In the listing below, find the line that contains "Switch to the" and the line that contains "Given: Click the New Chat plus icon". Quote both and every line between them, exactly, and nothing more.

▶ _GIVEN RECORDS_:
- Opening Delimiter -

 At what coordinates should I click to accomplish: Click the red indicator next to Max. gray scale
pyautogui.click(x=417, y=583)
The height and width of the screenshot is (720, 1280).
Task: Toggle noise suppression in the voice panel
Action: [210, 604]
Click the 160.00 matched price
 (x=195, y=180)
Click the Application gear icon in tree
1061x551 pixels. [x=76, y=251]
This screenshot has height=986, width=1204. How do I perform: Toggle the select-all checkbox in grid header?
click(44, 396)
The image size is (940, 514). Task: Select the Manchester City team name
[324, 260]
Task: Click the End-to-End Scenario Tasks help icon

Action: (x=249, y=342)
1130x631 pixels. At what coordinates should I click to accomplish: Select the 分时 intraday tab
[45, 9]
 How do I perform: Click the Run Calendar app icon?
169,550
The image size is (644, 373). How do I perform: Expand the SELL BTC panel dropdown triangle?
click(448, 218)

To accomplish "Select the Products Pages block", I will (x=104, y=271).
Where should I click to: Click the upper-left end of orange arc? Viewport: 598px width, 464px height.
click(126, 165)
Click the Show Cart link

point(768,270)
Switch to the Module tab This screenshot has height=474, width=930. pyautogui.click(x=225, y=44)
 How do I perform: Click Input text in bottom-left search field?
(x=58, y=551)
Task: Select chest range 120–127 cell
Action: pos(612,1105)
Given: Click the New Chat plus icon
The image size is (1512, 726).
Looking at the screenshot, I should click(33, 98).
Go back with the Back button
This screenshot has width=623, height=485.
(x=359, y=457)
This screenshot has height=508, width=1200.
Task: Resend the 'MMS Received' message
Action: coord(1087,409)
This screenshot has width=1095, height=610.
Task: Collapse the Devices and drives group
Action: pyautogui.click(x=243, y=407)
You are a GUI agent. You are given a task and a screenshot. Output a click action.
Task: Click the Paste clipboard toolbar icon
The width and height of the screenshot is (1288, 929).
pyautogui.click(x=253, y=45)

- Closing Delimiter -

▶ _ANSWER TO THIS PROBLEM_:
Switch to the Module tab This screenshot has height=474, width=930. pyautogui.click(x=225, y=44)
 How do I perform: Click Input text in bottom-left search field?
(x=58, y=551)
Task: Select chest range 120–127 cell
Action: pos(612,1105)
Given: Click the New Chat plus icon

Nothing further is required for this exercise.